Caro blog, mi sono accorta che ti ho un po’ abbandonato…era convinta che avrei approfittato del periodo estivo per scrivere qualcosa, data la quantità di tempo che avrei a disposizione…e invece sono in una fase di sano, e aggiungo meritato RELAX, e di puro DIVERTIMENTO. Dal 27 luglio, data del mio ultimo esame, il mio cervello si è un po’ sconnesso, e questo diciamo che è tipico dell’estate; ma in questi giorni mi fa a volte addirittura fatica aprire un libro di lettura. Ovviamente non me ne sto a ponzare davanti alla tivù, non è da me, vado sulla spiaggia, in piscina, feste, passeggiate, lunghe chiacchierate con gli amici e partite di Risiko a volontà…sto diventando una vera professionista. Blog, dammi ancora qualche giorno per “riprendermi” dal primo anno di università abbastanza pesante, e poi ti prometto che tornerò ancora a considerarti. D’altronde non voglio farmi prendere da nessuna ansia, io so che te sei lì, che magari qualcuno ti può leggere, così non ti senti abbandonato; anch’io fra un po’ tornerò da te. Lo so che l’idea di possedere un blog non è associata a quella di università, che te sei un diario in cui posso scrivere quello che voglio, e soprattutto quando voglio…però, se non ti offendi, ora ho cose più importanti da fare, prima fra tutte quella di stare con i miei amici…

martedì 21 luglio 2009

Assignment 5

Beh, questa sì che è stata una bella novità per me!!!non avevo assolutamente idea che potesse esistere un motore di ricerca solo per noi futuri medici o quasi...una grande rivelazione!!!ho cercato di tutto, e fra le varie cose mi sono cimentata sul sonno REM...quante volte sentiamo parlare di questa fase del sonno che ogni notte ci viene a “disturbare” quattro, cinque volte, ogni ora o ora e mezzo...è un sonno leggero, che dura più al mattino, e che, come ho trovato scritto su Pubmed, è importante nella risoluzione di problemi e nella formazione di nuove associazioni. C'è addirittura scritto che secondo alcuni studiosi la grande prevalenza nel neonato del sonno REM rispetto a quello non-REM permetta al piccolo di rielaborare e far proprie tutte quelle esperienze vissute durante la giornata...Ho letto che è stato studiato a partire dagli anni '60 dal comportamento nel sonno di drogati e alcolizzati, come se fosse qualcosa che caratterizzasse solo coloro “diversi dal normale”, e che manca nelle persone affette da narcolessia o dal morbo di Parkinson.
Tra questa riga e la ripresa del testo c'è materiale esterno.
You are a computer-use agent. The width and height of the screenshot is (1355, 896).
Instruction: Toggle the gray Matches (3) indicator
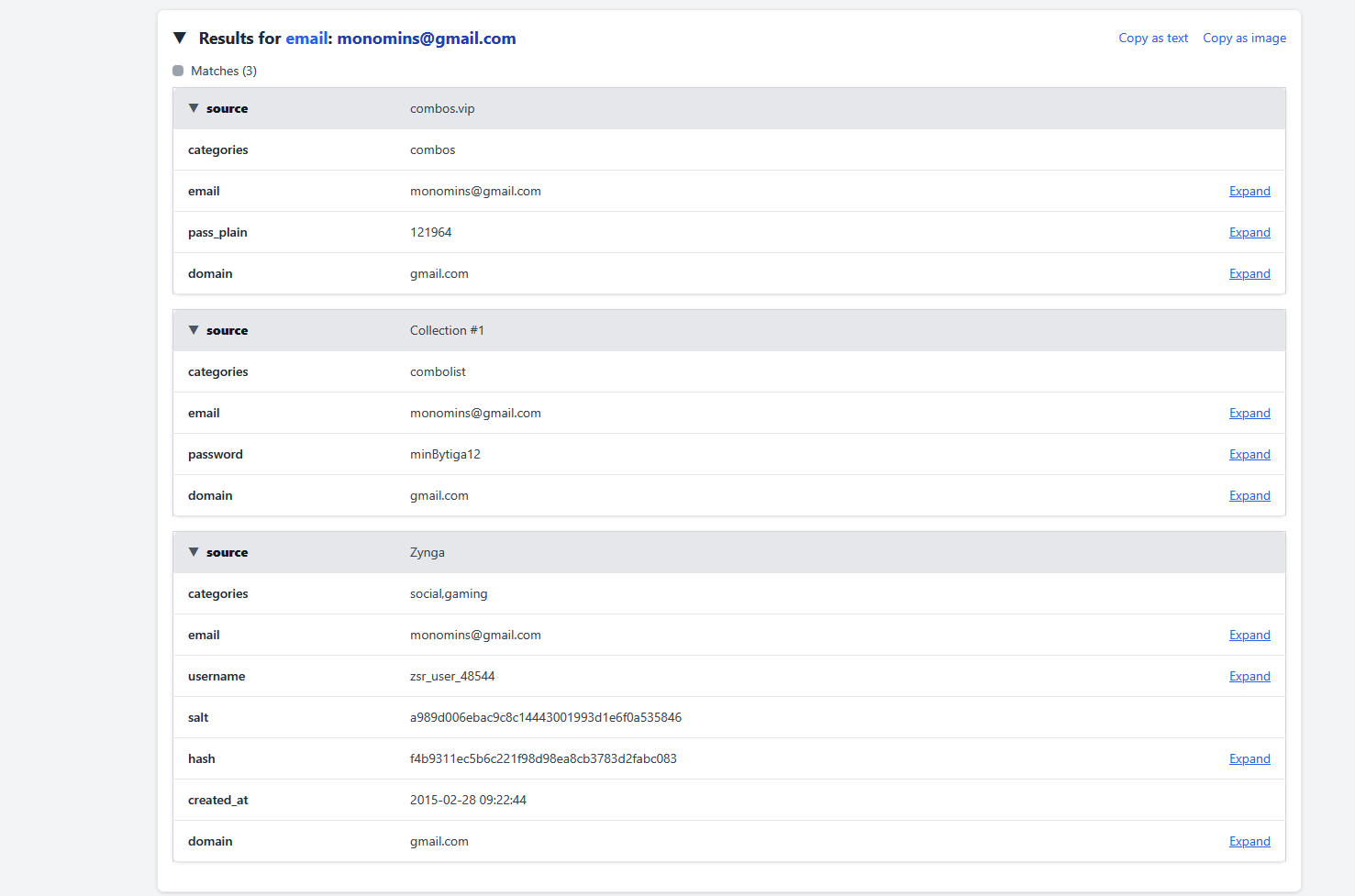click(178, 71)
Insomma, ci sono quasi 1000 articoli su quest'argomento, tutti in inglese ovviamente (piccolo svantaggio), ma riusciamo davvero a divertirci su Pubmed!! Insomma, qualcosa che sostituisca il classico Google, molto più ricco e aggiornato!!!!

mercoledì 8 luglio 2009

La mia Professoressa.

Alcuni insegnanti sono in grado di dare una formazione che dura tutta la vita, che lascia dentro di te un segno, un marchio indelebile. Io per fortuna, oltre a “raccapriccianti” soggetti che ci ripetevano solo “bisogna studiare!!!”, ho avuto la fortuna di avere per i cinque anni del liceo una persona straordinaria, la professoressa di francese. Eppure durante tutto il primo anno non la potevo sopportare, il pensiero delle sue ore era una sofferenza, lei era sempre impeccabile, così severa, ci ha sempre impedito di portare pantaloni corti o sandali, addirittura bisognava chiederle il permesso per bere durante la sua lezione...uno strazio!! Eppure crescendo mi sono accorta quanto di incredibile c'era in lei: una donna che ha avuto un passato orribile, che ha dovuto cambiare paese per cercare di dimenticare, e che tuttavia ha visto nell'insegnamento lo scopo della sua vita. Un insegnamento che va ben oltre la semplice interrogazione, la semplice lezione su Hugo o Flaubert, in cui, davvero, ci insegnava ad imparare, a guardarci intorno, e soprattutto a riflettere. Le sue interrogazioni non erano mai banali, mai prevedibili, ma erano dei veri e propri “viaggi”, in cui da una poesia, da un brano, si passava all'attualità, e soprattutto alla RIFLESSIONE PERSONALE, al CONFRONTO. Io sono convinta, al di là della mia esperienza, che pochi studenti abbiano avuto il privilegio di avere davanti un insegnante che chiedesse loro di riflettere, di dire la propria opinione, di esprimersi liberamente su quello che c'era scritto. Nelle sue lezioni non c'erano tabù, si poteva parlare tranquillamente di tutto...Il suo messaggio era infatti quello di riflettere su quello che si leggeva, piuttosto che riconoscere le figure retorica o distinguere una rima baciata da un altro tipo, che ora manco mi viene in mente. Sono queste le esperienze che ti formano, che ti plasmano da dentro...Va bene, impariamoci pure a memoria la vita di Leopardi o di Jane Austen, impariamo a riconoscere un eufemismo dall'iperbole...e poi?? Purtroppo tanti insegnanti puntano solo a quello, a svolgere minuziosamente il programma ministeriale, soddisfatti se a maggio hanno già spiegato tutto, così da dedicare tutto il tempo a interrogare e martoriare gli studenti distrutti da tutto l'anno scolastico, a decidere se vale la pena alzare la media del 7.75 all'8...certo, sono questi i problemi importanti per i professori.......alla fine non si va a scuola solo per prendere buoni voti?????

martedì 7 luglio 2009

La solitudine dei numeri primi.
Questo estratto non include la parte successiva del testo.